Angry Bahraini Shias began Friday burying the dead of a violent police raid on anti-regime protesters as tanks and troops kept a tight security clamp across Manama ahead of weekly Muslim prayers.
The funeral of two men killed by police began in the Shia village of Sitra, east of Manama.
Mourners wrapped the bodies of Ali Khodeir, 53, and Mahmud Mekki, 23, with Bahraini flags and chanted slogans urging national unity between Sunnis and Shias who form the majority in the kingdom that is ruled by the Sunni Al-Khalifa dynasty.
They also chanted, "People want to overthrow the regime," the slogan used by anti-regime protesters across the Arab world inspired by the uprisings of Tunisia and Egypt which brought down the former two strongmen of the Western-backed countries.
Two funerals of two others killed in the 3.00 am raid are scheduled to take place after the noon prayers, a relative said.

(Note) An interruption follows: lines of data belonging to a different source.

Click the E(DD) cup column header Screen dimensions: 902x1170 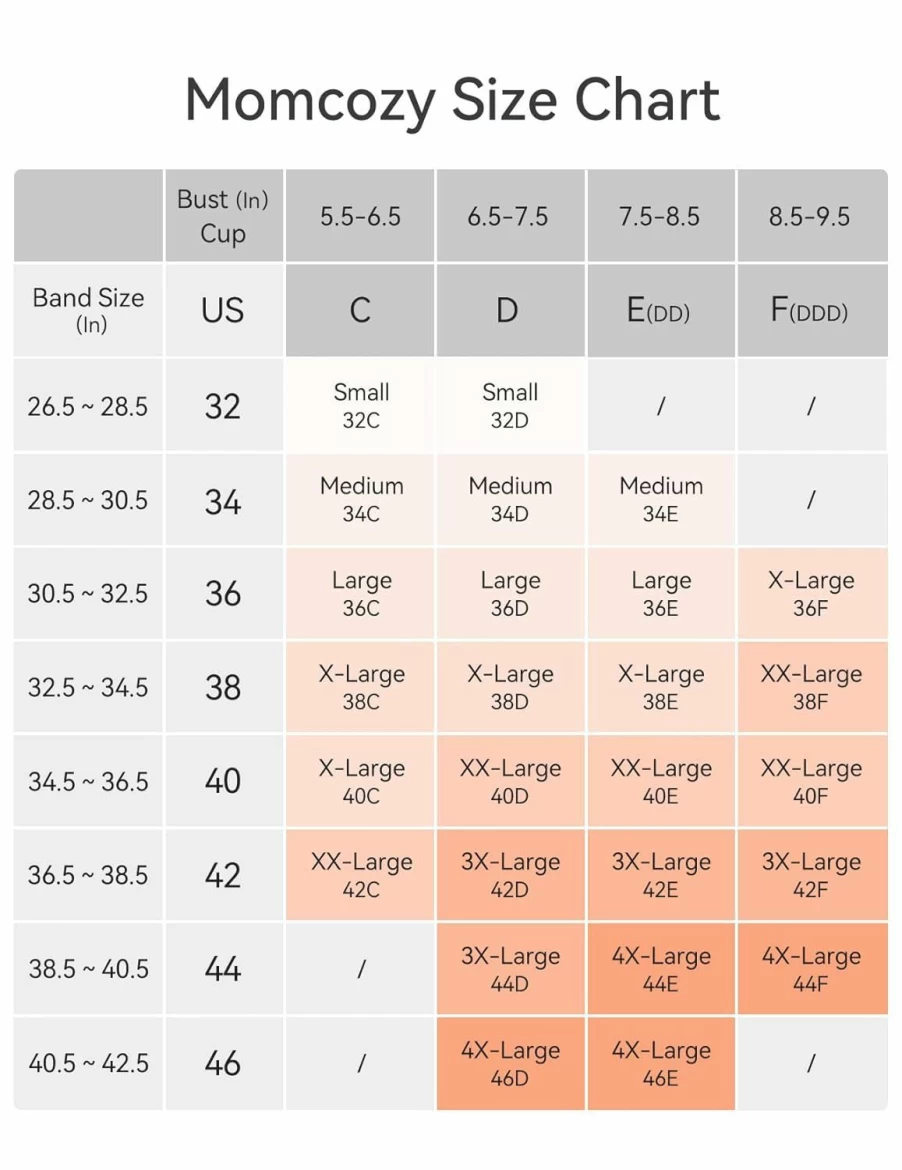660,310
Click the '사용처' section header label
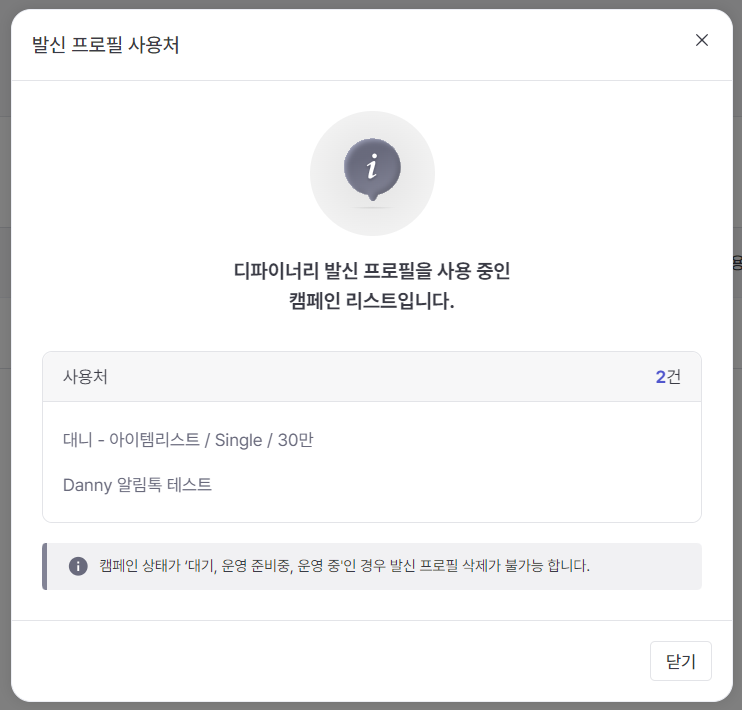 (x=86, y=377)
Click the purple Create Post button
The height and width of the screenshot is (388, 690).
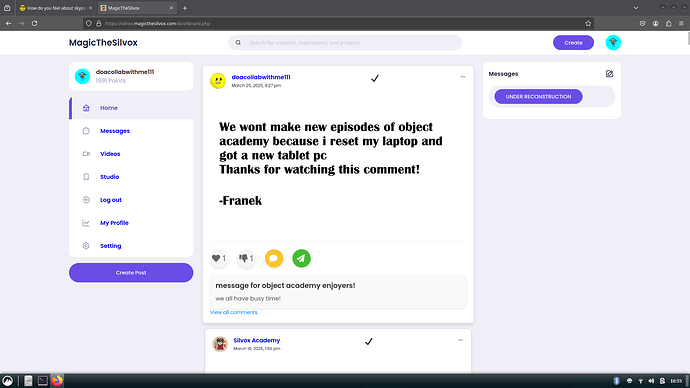131,273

"No Sunnis. No Shias, only national unity," chanted the mourners whose community complains of discrimination and faces suspicion over its loyalty to Bahrain, amid Gulf fears of Iranian attempts to use Shiites to destabilise the staunch US-allied Sunni monarchies.
They also chanted slogans calling for the government to be held responsible for the killings, witnesses said.

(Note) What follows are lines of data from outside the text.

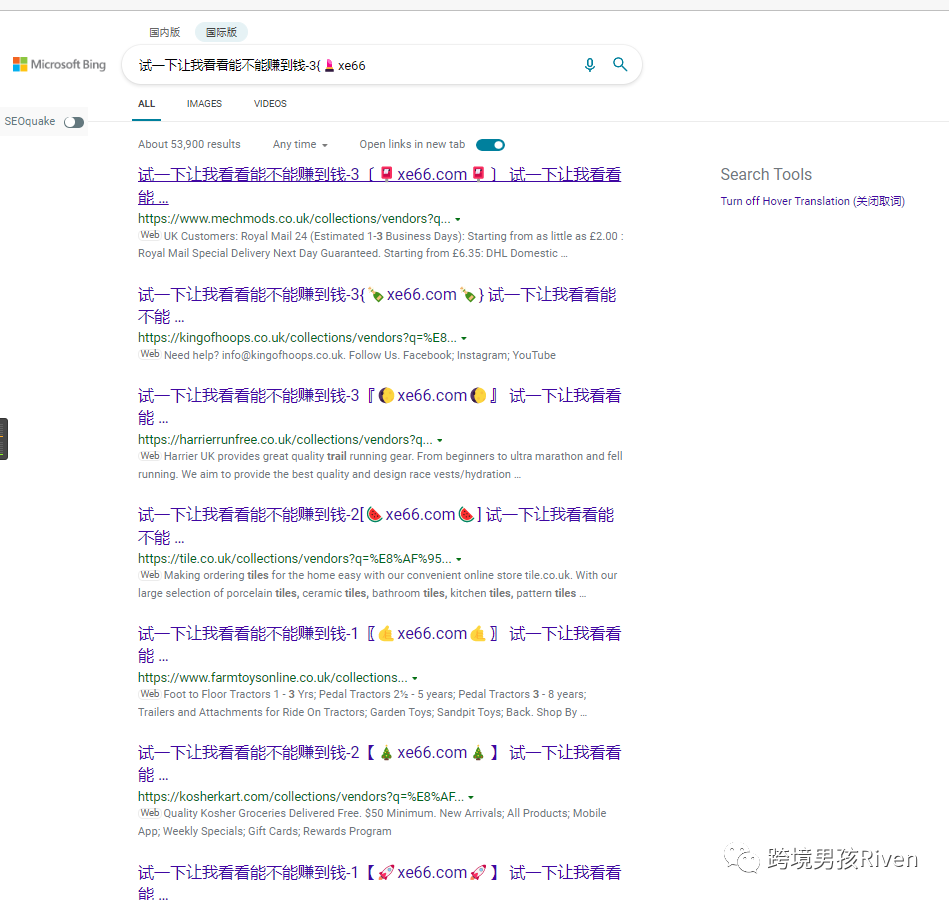Click Turn off Hover Translation link
This screenshot has height=900, width=949.
point(812,201)
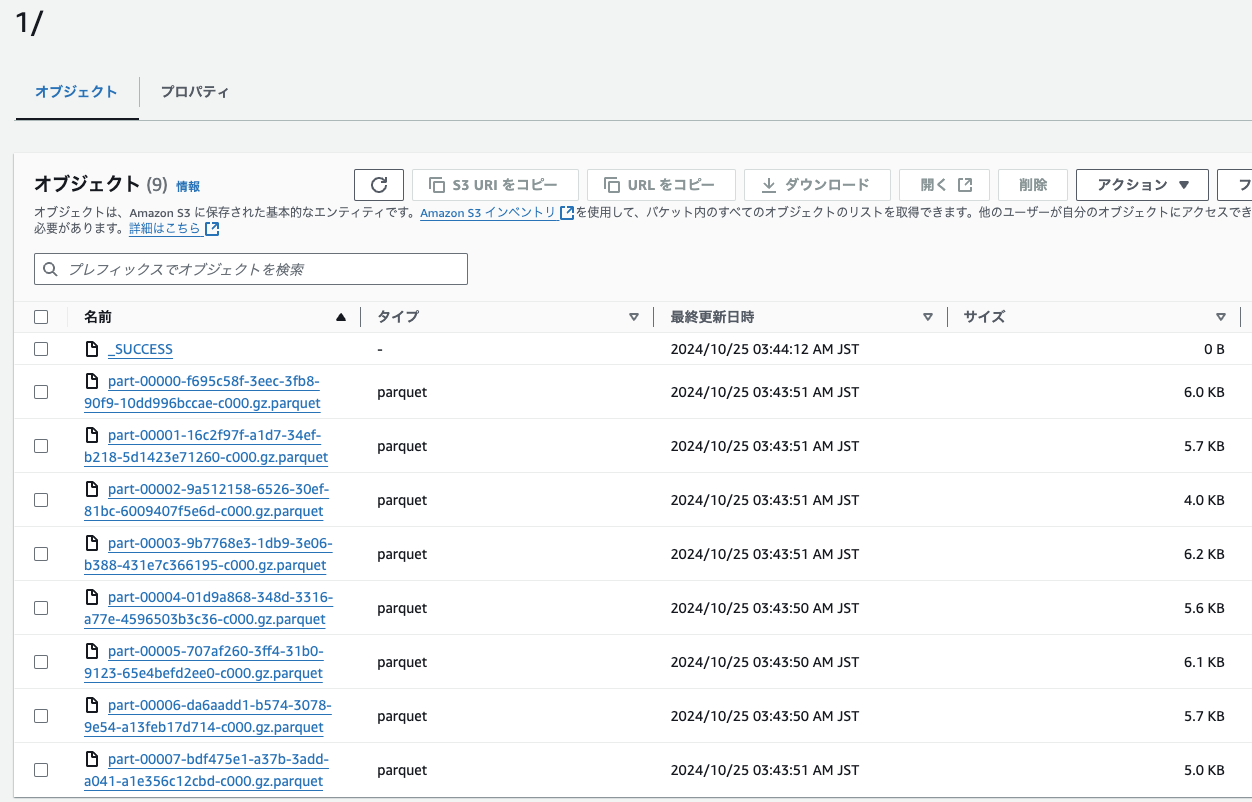This screenshot has width=1252, height=802.
Task: Select the checkbox for part-00003 parquet file
Action: 41,554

Officials put the death toll of Thursday's raid of Pearl Square at three, but the Shia opposition said four were killed in the attack. Nearly 200 people were wounded.
Demonstrators had camped in the square on Tuesday after two demonstrators were killed. Many chanted slogans calling to overthrow the monarchy.
Police used tear gas, rubber bullets and hollow-point bullets to disperse them in a violent raid that also left almost 100 protesters wounded.